BRIEF 1: In the Ryan Grant article, how many rushing yards did Grant gain in his 2009 season?
BRIEF 2: Please extend the Ryan Grant article past its final sentence.

SELECTION:

● ● ● ● ●

It's hard to build a time machine. Especially one that seats more than 70,000. But for a three-hour stretch on Sunday afternoon, running back Ryan Grant
did his best to make fans think it was 2009. At least while they were watching him. And as far as vintages of Ryan Grants go, 2009 was a very good year.
That was the season Grant rushed for a career-high 1,253 yards on 282 carries and had a career-best 11 touchdowns. Seeing No. 25 break to the corner, turn upfield and kick in the turbo boosters wasn't just something to be enjoyed. It was practically expected. Grant's breakout season came after a 1,203-yard, four-touchdown season in 2008 and seemed to signal his arrival as the Packers' next great back.
Then came the 2010 opener at Philadelphia, when he was tackled awkwardly after an 18-yard gain, severely injured his ankle and was lost for the rest of the season. He watched his team struggle to find a ground game until rookie James Starks emerged in the postseason and proved a capable complement to Aaron Rodgers' right arm. The Packers went on to win Super Bowl XLV, and while Grant had a ring, he wanted a bigger role in earning it. This year was going to be his chance to do that. But 2011 hadn't exactly gone as planned.

● ● ● ● ●

Item-finding listing:
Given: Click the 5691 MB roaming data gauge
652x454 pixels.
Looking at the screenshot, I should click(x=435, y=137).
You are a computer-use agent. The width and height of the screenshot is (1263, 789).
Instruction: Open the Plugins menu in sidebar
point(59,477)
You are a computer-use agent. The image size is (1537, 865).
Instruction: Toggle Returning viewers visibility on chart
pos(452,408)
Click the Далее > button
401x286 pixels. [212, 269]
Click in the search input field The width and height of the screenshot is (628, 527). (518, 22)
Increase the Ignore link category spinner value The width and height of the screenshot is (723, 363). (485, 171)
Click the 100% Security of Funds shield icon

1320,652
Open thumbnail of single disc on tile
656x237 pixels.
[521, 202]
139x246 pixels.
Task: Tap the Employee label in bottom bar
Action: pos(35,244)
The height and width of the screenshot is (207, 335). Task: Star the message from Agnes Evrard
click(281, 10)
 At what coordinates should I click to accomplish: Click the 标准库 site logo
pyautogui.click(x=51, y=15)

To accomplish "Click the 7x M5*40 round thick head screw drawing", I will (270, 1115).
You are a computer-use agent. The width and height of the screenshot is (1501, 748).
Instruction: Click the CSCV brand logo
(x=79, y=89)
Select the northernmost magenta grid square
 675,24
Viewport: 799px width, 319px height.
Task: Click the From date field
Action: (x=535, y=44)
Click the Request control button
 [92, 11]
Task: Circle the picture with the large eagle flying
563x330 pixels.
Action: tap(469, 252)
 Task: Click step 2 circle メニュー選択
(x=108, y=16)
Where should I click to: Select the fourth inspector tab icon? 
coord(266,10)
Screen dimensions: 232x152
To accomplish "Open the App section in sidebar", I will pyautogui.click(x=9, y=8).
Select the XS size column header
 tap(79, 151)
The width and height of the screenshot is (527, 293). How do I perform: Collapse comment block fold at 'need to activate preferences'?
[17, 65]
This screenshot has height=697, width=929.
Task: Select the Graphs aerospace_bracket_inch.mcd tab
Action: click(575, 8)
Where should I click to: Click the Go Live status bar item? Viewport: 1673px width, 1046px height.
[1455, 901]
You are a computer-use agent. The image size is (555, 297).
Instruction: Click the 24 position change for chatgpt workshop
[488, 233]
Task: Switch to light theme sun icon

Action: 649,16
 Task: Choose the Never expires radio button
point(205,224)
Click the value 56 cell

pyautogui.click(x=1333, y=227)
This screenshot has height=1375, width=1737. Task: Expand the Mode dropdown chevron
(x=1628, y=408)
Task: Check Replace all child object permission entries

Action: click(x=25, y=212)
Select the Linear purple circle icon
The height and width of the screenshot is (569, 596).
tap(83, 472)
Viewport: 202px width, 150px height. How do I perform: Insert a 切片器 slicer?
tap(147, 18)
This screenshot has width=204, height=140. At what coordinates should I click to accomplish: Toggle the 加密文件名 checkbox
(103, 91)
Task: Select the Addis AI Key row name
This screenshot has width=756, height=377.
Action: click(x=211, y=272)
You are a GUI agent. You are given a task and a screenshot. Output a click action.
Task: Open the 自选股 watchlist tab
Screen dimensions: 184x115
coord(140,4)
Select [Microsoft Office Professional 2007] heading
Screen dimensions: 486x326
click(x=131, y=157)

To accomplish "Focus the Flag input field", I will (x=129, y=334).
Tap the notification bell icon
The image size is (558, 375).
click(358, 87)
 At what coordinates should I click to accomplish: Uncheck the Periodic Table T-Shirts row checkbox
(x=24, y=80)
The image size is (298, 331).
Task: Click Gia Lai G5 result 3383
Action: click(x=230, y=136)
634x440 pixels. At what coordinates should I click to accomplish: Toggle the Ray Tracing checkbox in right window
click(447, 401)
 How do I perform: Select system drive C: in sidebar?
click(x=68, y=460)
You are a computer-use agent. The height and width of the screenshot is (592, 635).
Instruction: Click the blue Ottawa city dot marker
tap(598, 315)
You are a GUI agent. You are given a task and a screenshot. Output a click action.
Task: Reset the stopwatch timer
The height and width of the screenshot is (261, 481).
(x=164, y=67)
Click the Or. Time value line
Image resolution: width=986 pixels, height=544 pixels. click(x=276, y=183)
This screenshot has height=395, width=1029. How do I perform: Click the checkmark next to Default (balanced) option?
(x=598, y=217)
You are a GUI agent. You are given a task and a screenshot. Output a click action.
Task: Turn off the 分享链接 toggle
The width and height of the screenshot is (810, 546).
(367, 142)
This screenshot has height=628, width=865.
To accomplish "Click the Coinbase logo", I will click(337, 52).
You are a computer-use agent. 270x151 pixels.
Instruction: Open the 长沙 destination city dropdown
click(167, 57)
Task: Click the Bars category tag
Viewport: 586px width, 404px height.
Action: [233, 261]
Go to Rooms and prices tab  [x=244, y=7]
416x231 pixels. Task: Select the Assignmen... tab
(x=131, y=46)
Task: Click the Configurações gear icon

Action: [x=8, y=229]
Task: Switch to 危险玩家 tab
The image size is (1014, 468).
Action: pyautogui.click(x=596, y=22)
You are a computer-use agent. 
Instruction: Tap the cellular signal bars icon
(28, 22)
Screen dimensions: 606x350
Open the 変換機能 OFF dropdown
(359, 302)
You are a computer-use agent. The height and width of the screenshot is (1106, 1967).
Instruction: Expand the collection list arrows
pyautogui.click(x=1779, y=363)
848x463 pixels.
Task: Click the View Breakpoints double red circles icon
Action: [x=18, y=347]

● ● ● ● ●

TASK OUTPUT 1: 1,253 yards

TASK OUTPUT 2:
Grant hadn't had a run longer than 10 yards since a Sept. 25 win at Chicago, when he led the team with 92 rushing yards. And while he remains in the starting lineup, he's lost carries to Starks and relevancy in the offense at an equal pace ever since. Even undrafted rookie Brandon Saine was vulturing touches and being eyed as a possible late-season breakout star, like Starks was last year.
But Sunday against the Oakland Raiders, with Starks out of the lineup and nursing an ankle injury of his own, the Packers turned to Grant. And Grant turned back the clock during a 46-16 dismantling that kept the Packers a perfect 13-0. After a penalty on the Packers' first offensive play, Grant took the handoff, followed blocks from Marshall Newhouse and T.J. Lang, and then turned it upfield, evading a diving Michael Huff, getting a block from Jordy Nelson and outracing defenders Mike Mitchell and Rolando McClain on his way to a 47-yard score.
Remember those 11 touchdowns in 2009? The last one came on Jan. 3, 2010, at Arizona in the regular-season finale. This 47-yard score was the first time Grant had been in the end zone in nearly two years. More that that, it was the first time he had flashed that kind of burst since he cracked off a 56-yard run for a score Dec. 27 that year against Seattle.
"Finally," Grant said in a surprisingly low-key tone. "But really it just feels good. And I knew when I turned around a lot of guys were going to be smiling, the wide receivers and Aaron. So, it was really good just to get that support."
Nelson, who dished out a key downfield block on Lito Sheppard, was the first one to congratulate Grant, followed by Lang, who followed him to the end zone after springing the play.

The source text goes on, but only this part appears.